Problem: Can you copy the text on connecting AI agents to APIs, everything from "The most frequent" down to "even other LLMs.", substituting "outside service" for "external tool"?

Passage for review:
Connect an AI agent with your API: Intel Neural-Chat 7b LLM can replace Open AI Function Calling

Various pretrained Large Language Models (LLMs) today come with notable reasoning capabilities, enabling them to break down intricate issues into simpler steps, offering solutions, actions, and evaluations at each step. By leveraging the sophisticated natural language understanding capabilities of LLMs, AI agents can interpret and generate human-like text, enabling them to comprehend complex queries, engage in dialogue, and perform various knowledge-intensive and language-related tasks with a high degree of precision and context sensitivity.

AI Agents’ great potential and power come with their capability to use external tools, such as a company’s API, a search engine, a RAG component for getting answers using internal private data or another specialized LLM (e.g. code generator).

The most frequent way to connect an AI agent to an external tool is by connecting it to an API. This means that the agent backed by the LLM should be able to understand when a request needs information provided by the API, then pause the processing and call the API with the correct set of parameters, get the response, incorporate it to the rest of information and continue the processing to reach the final response to the initial request. These requests can come from users (conversational agents), other software components or even other LLMs.

The challenge here for the agent is to not only understand that a call to an external API is needed and interrupt the processing to do it, but also be able to select the appropriate method from the API and of course use the correct set of parameters to do the call. During the pre-LLM period, we were building agents using a Natural Language Understanding (NLU) component. This component was either a custom trained intent classifier combined with an Entity Extraction module, or a similar component offered by third party NLUs like Dialogflow, wit.ai and rasa.ai trained on sample utterances/samples of our application. In a similar way, an LLM could be used now as an intent classifier and an entity extraction module in subsequent calls by leveraging appropriate prompts. So, one could use several LLM calls to mimic the previous flow and step-by-step try to determine if an API should be called, which API and method is the one to call and with which parameters. But that doesn’t seem optimal now. Current LLMs should be able to do this more efficiently and in a more automated manner. Is this the case?

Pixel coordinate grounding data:
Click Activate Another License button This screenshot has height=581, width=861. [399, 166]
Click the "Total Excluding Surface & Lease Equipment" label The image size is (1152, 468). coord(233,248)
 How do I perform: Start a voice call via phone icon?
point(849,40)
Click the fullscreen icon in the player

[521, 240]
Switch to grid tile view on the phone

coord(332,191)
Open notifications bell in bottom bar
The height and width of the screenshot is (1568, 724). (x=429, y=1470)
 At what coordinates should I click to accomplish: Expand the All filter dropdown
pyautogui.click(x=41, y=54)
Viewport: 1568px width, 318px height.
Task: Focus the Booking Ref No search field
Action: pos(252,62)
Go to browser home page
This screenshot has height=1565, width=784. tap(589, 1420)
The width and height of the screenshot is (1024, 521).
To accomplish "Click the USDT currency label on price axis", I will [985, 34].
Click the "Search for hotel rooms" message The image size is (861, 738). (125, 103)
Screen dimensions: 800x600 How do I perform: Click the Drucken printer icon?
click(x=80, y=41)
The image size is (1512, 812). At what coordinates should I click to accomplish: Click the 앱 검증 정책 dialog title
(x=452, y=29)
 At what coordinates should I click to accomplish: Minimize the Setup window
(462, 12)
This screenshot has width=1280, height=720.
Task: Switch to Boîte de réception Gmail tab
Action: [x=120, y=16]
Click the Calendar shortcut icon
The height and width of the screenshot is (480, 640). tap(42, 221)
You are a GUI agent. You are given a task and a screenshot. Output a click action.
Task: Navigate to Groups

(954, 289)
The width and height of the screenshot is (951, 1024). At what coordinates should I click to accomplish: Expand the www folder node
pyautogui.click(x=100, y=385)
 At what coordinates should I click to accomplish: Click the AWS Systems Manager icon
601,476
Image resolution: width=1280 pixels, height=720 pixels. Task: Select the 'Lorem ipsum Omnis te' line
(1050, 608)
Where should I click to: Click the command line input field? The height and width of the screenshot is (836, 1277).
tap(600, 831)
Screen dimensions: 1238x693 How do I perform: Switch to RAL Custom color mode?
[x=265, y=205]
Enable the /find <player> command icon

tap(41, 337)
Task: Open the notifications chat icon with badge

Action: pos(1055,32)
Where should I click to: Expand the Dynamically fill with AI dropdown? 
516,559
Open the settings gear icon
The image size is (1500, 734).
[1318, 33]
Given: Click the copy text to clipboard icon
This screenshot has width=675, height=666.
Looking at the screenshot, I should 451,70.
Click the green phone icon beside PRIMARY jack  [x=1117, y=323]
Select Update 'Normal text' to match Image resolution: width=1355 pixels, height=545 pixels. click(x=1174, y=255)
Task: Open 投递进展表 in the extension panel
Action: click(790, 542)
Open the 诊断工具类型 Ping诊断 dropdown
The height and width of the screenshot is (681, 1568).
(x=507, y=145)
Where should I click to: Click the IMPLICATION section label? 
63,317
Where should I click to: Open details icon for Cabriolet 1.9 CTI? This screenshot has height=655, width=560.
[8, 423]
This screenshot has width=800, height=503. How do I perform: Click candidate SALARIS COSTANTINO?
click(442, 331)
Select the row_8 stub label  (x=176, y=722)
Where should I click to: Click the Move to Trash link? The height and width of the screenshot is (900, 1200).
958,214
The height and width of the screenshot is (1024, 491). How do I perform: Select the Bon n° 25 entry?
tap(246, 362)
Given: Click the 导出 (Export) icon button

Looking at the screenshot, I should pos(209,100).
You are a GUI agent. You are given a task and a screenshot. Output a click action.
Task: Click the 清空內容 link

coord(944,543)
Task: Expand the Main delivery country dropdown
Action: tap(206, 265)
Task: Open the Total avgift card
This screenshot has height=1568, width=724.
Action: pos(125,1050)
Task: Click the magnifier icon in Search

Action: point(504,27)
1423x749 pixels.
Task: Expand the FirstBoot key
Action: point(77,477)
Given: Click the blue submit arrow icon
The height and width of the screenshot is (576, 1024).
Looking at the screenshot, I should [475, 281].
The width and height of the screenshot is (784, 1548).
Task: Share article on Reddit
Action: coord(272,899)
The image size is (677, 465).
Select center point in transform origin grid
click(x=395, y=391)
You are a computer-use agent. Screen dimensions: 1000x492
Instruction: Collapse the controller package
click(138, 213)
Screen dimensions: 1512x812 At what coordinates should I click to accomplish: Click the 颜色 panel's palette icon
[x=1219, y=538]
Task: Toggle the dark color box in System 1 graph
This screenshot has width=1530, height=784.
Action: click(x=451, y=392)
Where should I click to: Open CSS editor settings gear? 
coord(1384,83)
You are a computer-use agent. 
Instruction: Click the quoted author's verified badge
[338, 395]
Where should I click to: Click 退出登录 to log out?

Exercise answer:
The most frequent way to connect an AI agent to an outside service is by connecting it to an API. This means that the agent backed by the LLM should be able to understand when a request needs information provided by the API, then pause the processing and call the API with the correct set of parameters, get the response, incorporate it to the rest of information and continue the processing to reach the final response to the initial request. These requests can come from users (conversational agents), other software components or even other LLMs.